Nonetheless, Gladstone’s contemporaries were no less harsh in their reception of his ideas. Prominent classicist John Stuart Blackie trenchantly wrote:

If any man should say that the minstrel was deficient in the organ of colour because he designated the sea by this vague word, I would meet him by saying that the critic is deficient in the organ of poetry.

Yet Gladstone’s thesis turned out to be prescient. Although he misunderstood the mechanism, he was ultimately correct that the color vocabulary of the Greek language—and indeed all languages—shifted its focus over time from shades of darkness to hue.
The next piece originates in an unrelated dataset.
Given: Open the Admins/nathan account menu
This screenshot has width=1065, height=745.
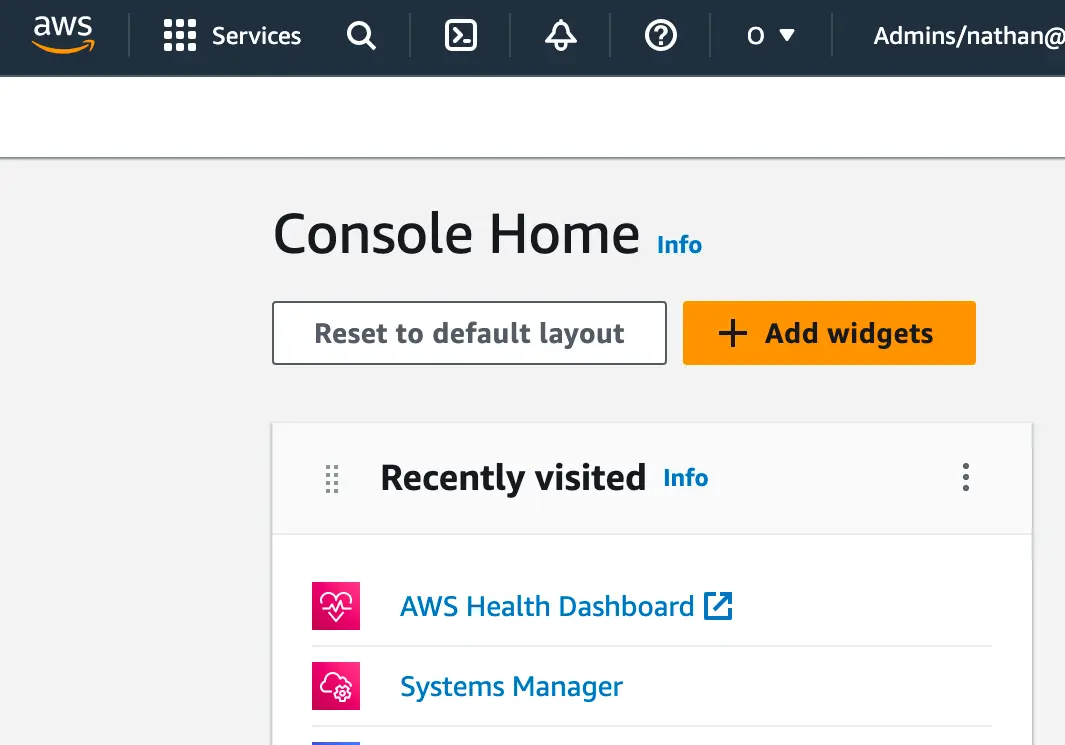Looking at the screenshot, I should coord(966,37).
Today we know that Gladstone’s findings actually reflect a universal tendency in how the world’s languages develop color terms over time, and that this color term hierarchy, as it is called, arises due to subtle biological influences on language. In the remainder of this article, I’ll explain what the color term hierarchy is, what causes it, and how it’s realized in the world’s languages.
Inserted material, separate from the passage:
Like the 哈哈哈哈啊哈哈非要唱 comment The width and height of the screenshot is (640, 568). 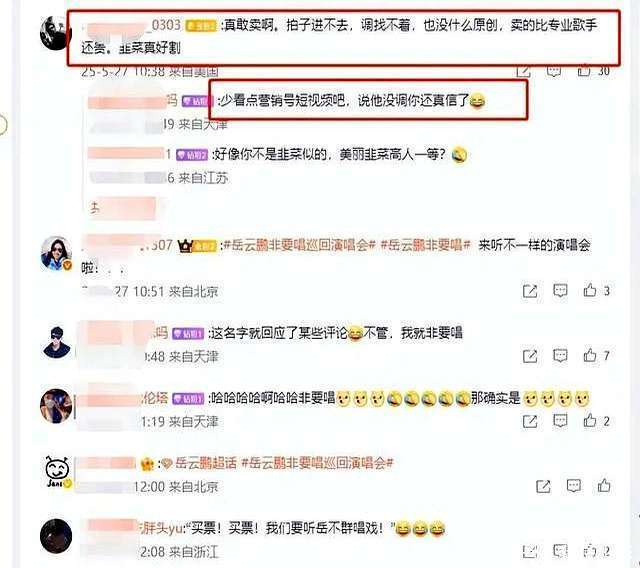(590, 421)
The color term hierarchy (based on Berlin & Kay 1969)

The color term hierarchy

In the century following Gladstone’s seminal work, scholars came to realize that the Ancient Greeks were not the only ones who were chromatically challenged. About a decade after Gladstone’s Studies on Homer, philologist Lazaraus Geiger gave a plenary lecture at the 1867 Assembly of German Naturalists & Physicians titled “On the Color Sense in Primitive Times and its Evolution”, in which he expanded on Gladstone’s work. He realized that it was not just Homer who struggled with colors, but the authors of all the ancient texts—the Indian Vedic poems (Vedic Sanskrit: Indo-European), the Old Testament (Biblical Hebrew: Semitic), the Icelandic sagas (Old Icelandic: Indo-European > Germanic), and even the Quran (Classical Arabic: Semitic). Biblical Hebrew, for instance, lacks a word for ‘blue’, and the Bible is rife with odd color descriptions: a ‘red horse’ and a ‘red heifer without spot’; faces ‘turned green’ with panic; the feathers of a dove covered with ‘green gold’. As for the Vedic hymns, Geiger says:

These hymns, of more than ten thousand lines, are brimming with descriptions of the heavens. Scarcely any subject is evoked more frequently. The sun and reddening dawn’s play of color, day and night, cloud and lightning, the air and the ether, all these are unfolded before us over and over again, in splendor and vivid fullness. But there is only one thing that no one would ever learn from those ancient songs who did not already know it, and that is that the sky is blue.